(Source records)
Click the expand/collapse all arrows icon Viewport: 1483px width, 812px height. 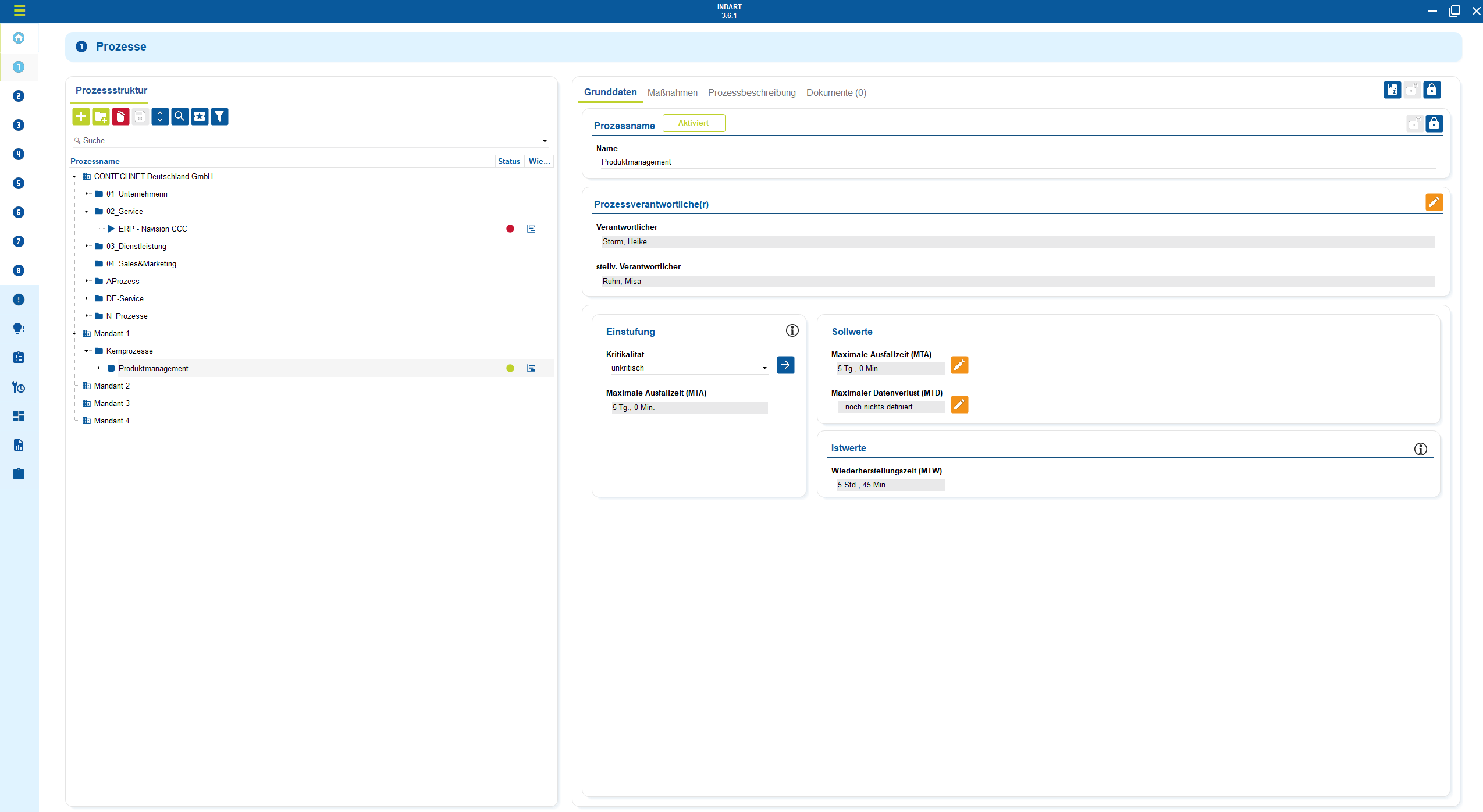pyautogui.click(x=160, y=116)
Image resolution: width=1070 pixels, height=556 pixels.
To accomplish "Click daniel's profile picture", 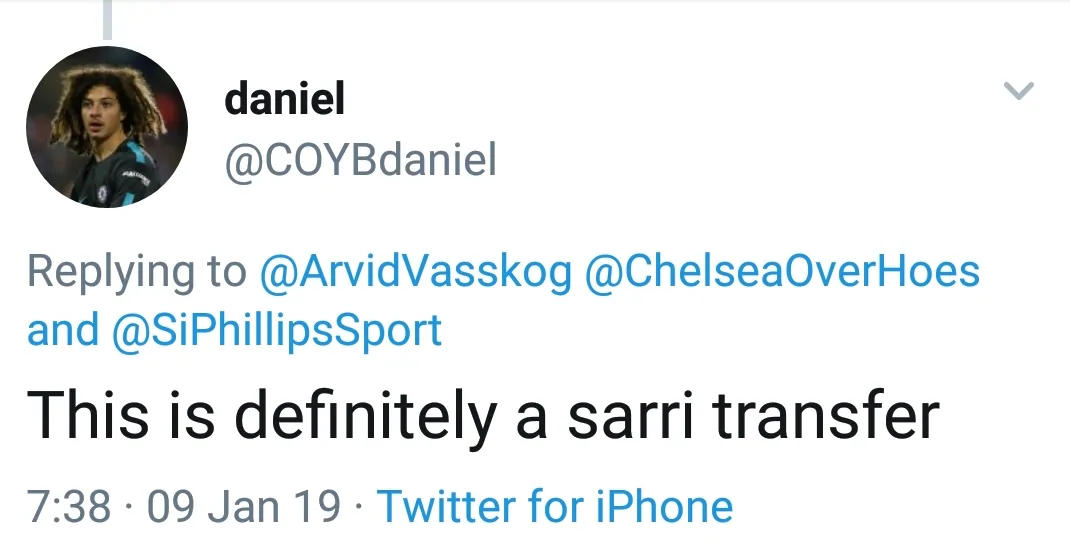I will (x=107, y=127).
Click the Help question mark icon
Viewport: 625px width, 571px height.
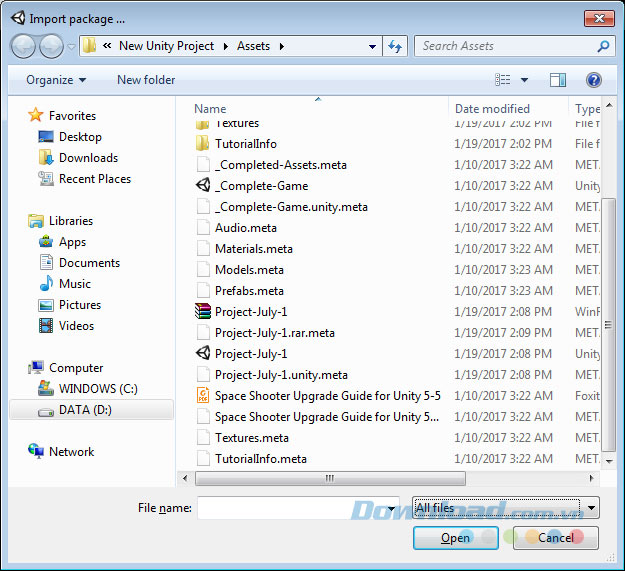(x=593, y=80)
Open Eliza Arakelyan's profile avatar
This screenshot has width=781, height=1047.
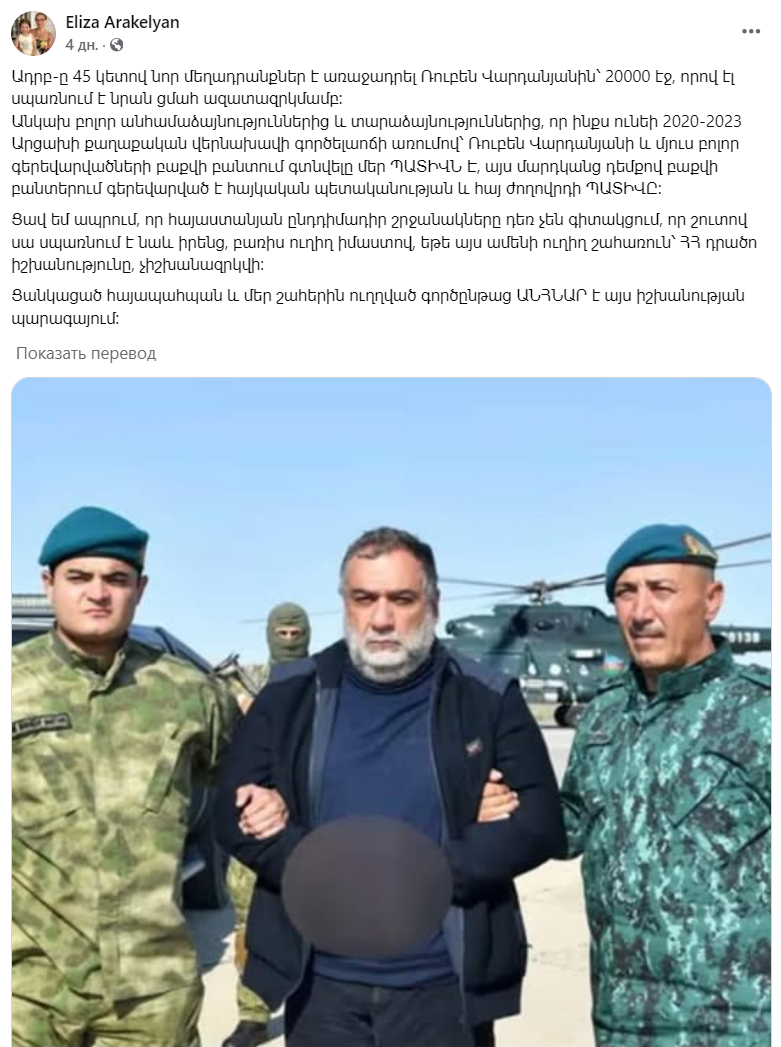point(33,33)
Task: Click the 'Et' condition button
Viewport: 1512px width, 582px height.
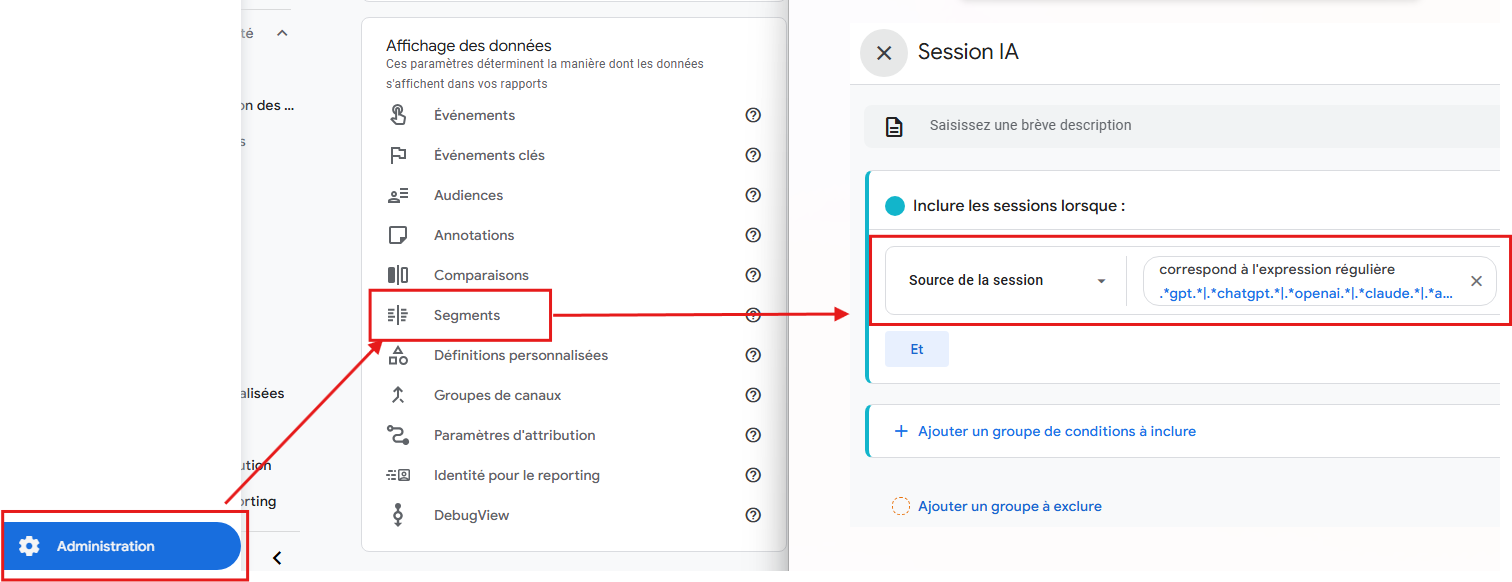Action: coord(916,348)
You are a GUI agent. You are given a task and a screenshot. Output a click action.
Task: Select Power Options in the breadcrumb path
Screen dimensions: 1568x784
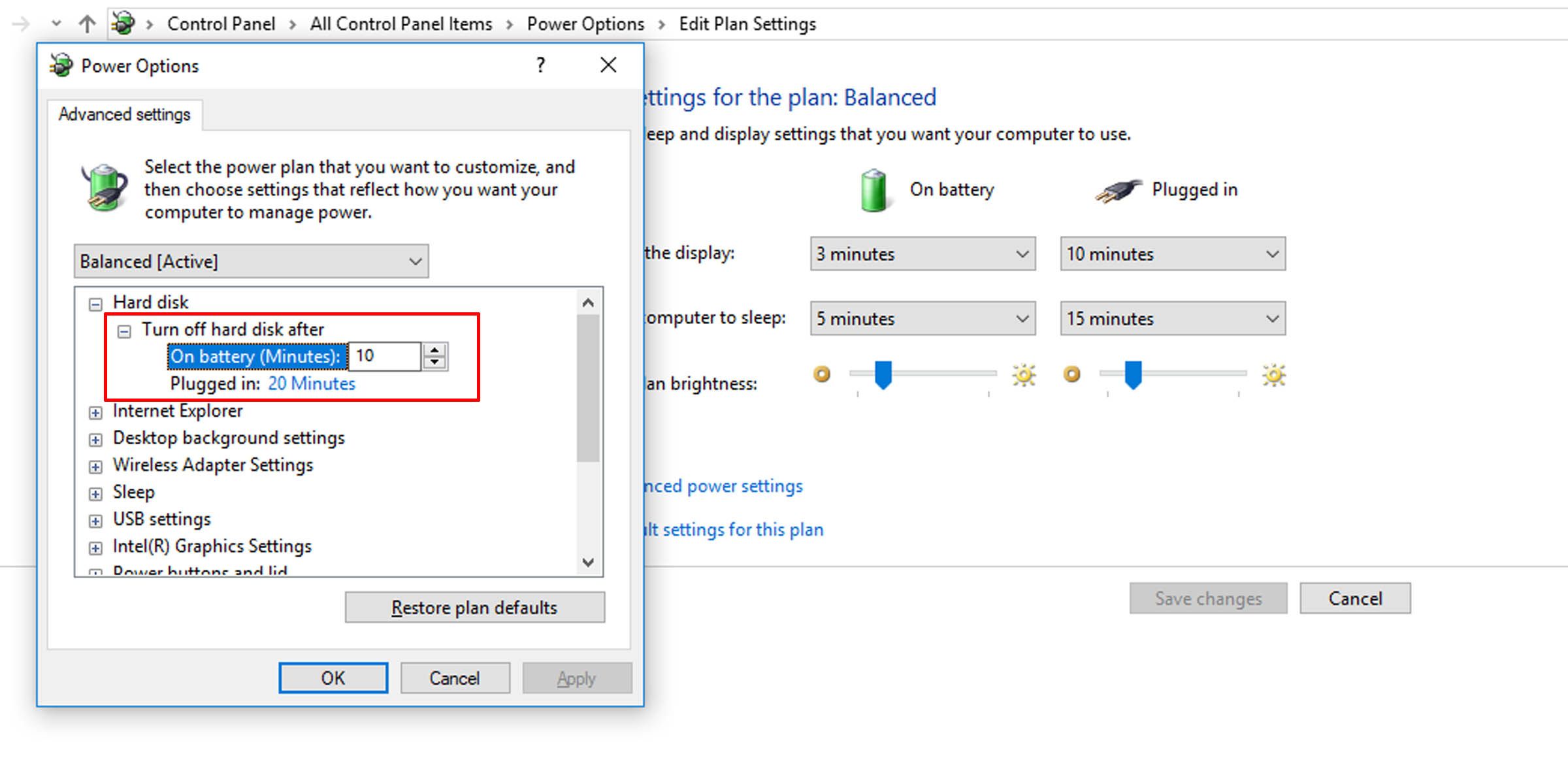pyautogui.click(x=585, y=24)
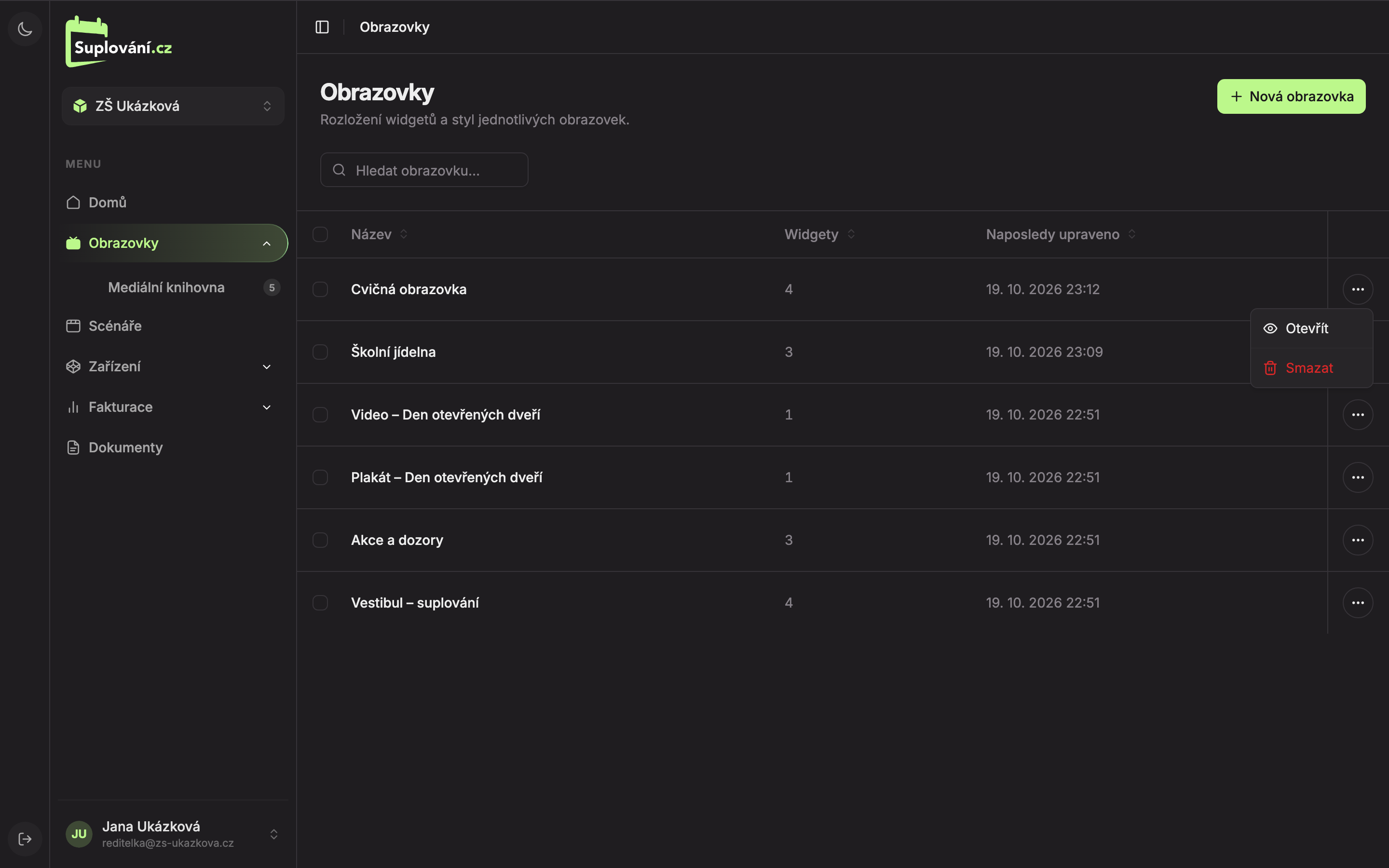This screenshot has width=1389, height=868.
Task: Create a new screen with Nová obrazovka
Action: point(1291,96)
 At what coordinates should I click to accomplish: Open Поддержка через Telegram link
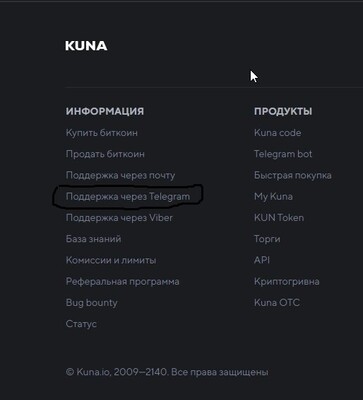[128, 196]
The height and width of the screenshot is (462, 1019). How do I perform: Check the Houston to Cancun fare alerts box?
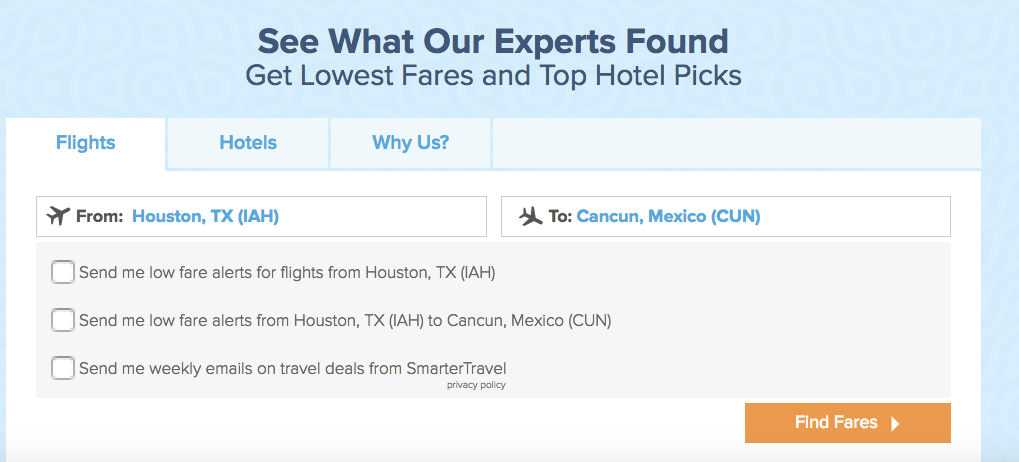click(x=63, y=321)
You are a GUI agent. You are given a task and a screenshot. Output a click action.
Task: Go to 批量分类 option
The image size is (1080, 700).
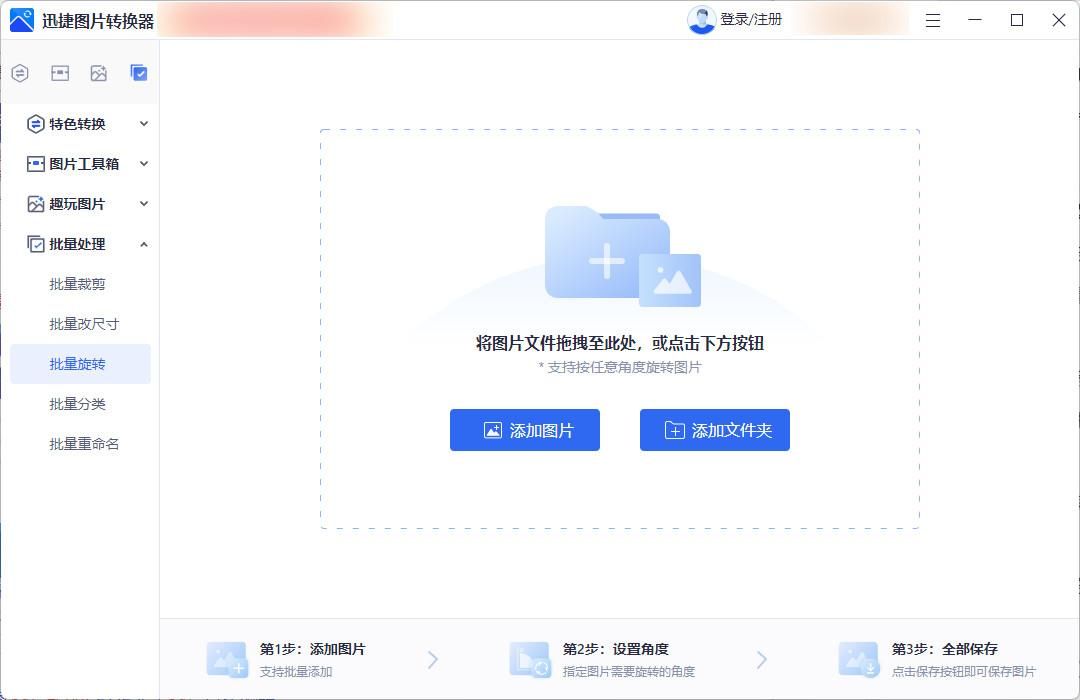[78, 404]
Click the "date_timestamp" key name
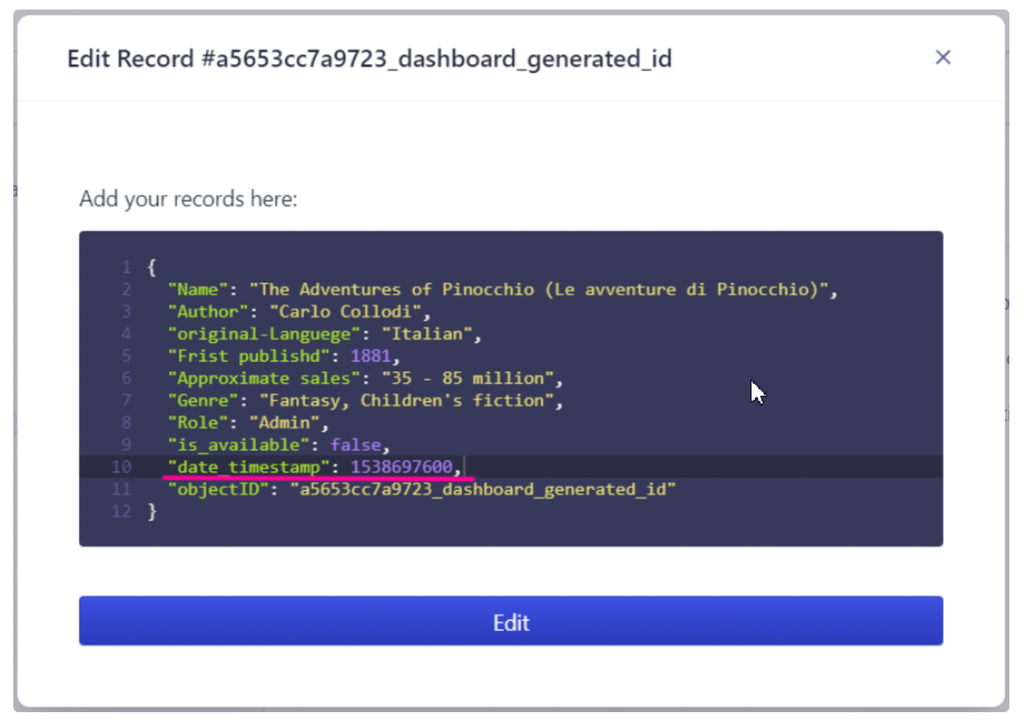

Task prompt
Can you render the part of the lines above that opens with the line containing "Click the Help question mark icon" and closes with the line containing "Action: point(1291,96)", both ends included, as a Markdown table with the columns Row and Line? Skip blank lines and leave the pictures out.

Task result
| Row | Line |
|---|---|
| 1 | Click the Help question mark icon |
| 2 | Viewport: 625px width, 571px height. |
| 3 | (x=593, y=80) |
| 4 | Open Eliza Arakelyan's profile avatar |
| 5 | This screenshot has width=781, height=1047. |
| 6 | point(33,33) |
| 7 | Task: Click the 'Et' condition button |
| 8 | Viewport: 1512px width, 582px height. |
| 9 | Action: coord(916,348) |
| 10 | You are a GUI agent. You are given a task and a screenshot. Output a click action. |
| 11 | Task: Select Power Options in the breadcrumb path |
| 12 | Screen dimensions: 1568x784 |
| 13 | pyautogui.click(x=585, y=24) |
| 14 | This screenshot has width=1389, height=868. |
| 15 | Task: Create a new screen with Nová obrazovka |
| 16 | Action: point(1291,96) |